Drum brakes can be found on most vehicles, usually at the rear, and are an integral part of stopping the vehicle. These differ from disc brakes yet they serve the same purpose. The rear brakes are cable operated and when, for example, the hand brake is pulled up, the brake pads will push against the drum and the friction will cause the vehicle to stop. Drum brakes are also an integral part of the handbrake in the vehicle, which uses the rear brakes to stop the vehicle from rolling backwards when on a hill, or to keeping the vehicle stationary when parked. Brake shoes press against the drums to stop the vehicle from rolling.
Brake fluid supplies the calipers that close the brake shoes onto the drum, so keeping fluid levels topped up at all times is important.
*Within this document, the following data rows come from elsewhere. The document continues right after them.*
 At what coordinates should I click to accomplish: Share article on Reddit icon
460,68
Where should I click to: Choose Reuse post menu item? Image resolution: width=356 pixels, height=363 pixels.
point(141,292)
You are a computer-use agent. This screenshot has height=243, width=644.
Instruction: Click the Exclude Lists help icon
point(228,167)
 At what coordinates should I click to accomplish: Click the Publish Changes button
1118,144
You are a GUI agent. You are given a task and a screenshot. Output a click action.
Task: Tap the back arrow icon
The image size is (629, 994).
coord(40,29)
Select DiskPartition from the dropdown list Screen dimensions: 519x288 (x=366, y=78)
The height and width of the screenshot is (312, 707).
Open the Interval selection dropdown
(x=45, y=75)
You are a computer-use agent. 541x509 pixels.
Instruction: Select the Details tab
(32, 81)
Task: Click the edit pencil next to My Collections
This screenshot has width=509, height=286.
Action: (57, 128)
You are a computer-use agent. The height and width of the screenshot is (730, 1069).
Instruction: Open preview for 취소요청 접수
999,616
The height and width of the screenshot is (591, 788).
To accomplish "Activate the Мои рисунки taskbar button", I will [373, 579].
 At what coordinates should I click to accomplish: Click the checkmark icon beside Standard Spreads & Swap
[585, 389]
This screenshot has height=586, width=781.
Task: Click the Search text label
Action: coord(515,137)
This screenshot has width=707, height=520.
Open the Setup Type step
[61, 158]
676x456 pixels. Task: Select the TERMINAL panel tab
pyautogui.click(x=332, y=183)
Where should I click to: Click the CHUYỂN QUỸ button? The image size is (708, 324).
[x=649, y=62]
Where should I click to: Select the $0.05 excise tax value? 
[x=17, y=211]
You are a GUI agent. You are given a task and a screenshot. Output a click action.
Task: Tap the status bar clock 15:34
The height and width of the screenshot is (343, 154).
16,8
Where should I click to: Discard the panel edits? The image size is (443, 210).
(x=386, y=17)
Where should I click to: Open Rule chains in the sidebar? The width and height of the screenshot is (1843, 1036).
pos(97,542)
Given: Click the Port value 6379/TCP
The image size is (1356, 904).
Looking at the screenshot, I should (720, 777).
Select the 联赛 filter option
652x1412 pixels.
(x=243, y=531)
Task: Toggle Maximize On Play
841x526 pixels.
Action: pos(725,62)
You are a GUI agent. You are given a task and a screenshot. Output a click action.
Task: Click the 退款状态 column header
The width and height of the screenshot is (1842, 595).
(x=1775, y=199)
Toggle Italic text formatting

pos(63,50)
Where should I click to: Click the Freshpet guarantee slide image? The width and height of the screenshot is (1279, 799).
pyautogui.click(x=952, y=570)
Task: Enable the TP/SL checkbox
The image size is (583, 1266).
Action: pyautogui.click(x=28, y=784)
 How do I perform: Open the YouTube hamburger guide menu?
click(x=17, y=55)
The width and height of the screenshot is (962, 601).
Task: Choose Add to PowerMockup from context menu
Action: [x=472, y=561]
Close attention needs to be paid to the state of these parts, including the disc brakes, to ensure they are still within safe limits. Drum brakes work best when they are fitted with well-manufactured parts.
When the drums on a vehicle get worn they tend to lose their round shape and become slightly oval. From this the shoes, which then clamp onto the drum, tend to get worn down unevenly because of the drums’ irregular shape. The answer to this problem is replacing the drums with new parts obtained from a reputable parts dealer. Ask for genuine parts when purchasing drum brakes or instruct your mechanic to do so.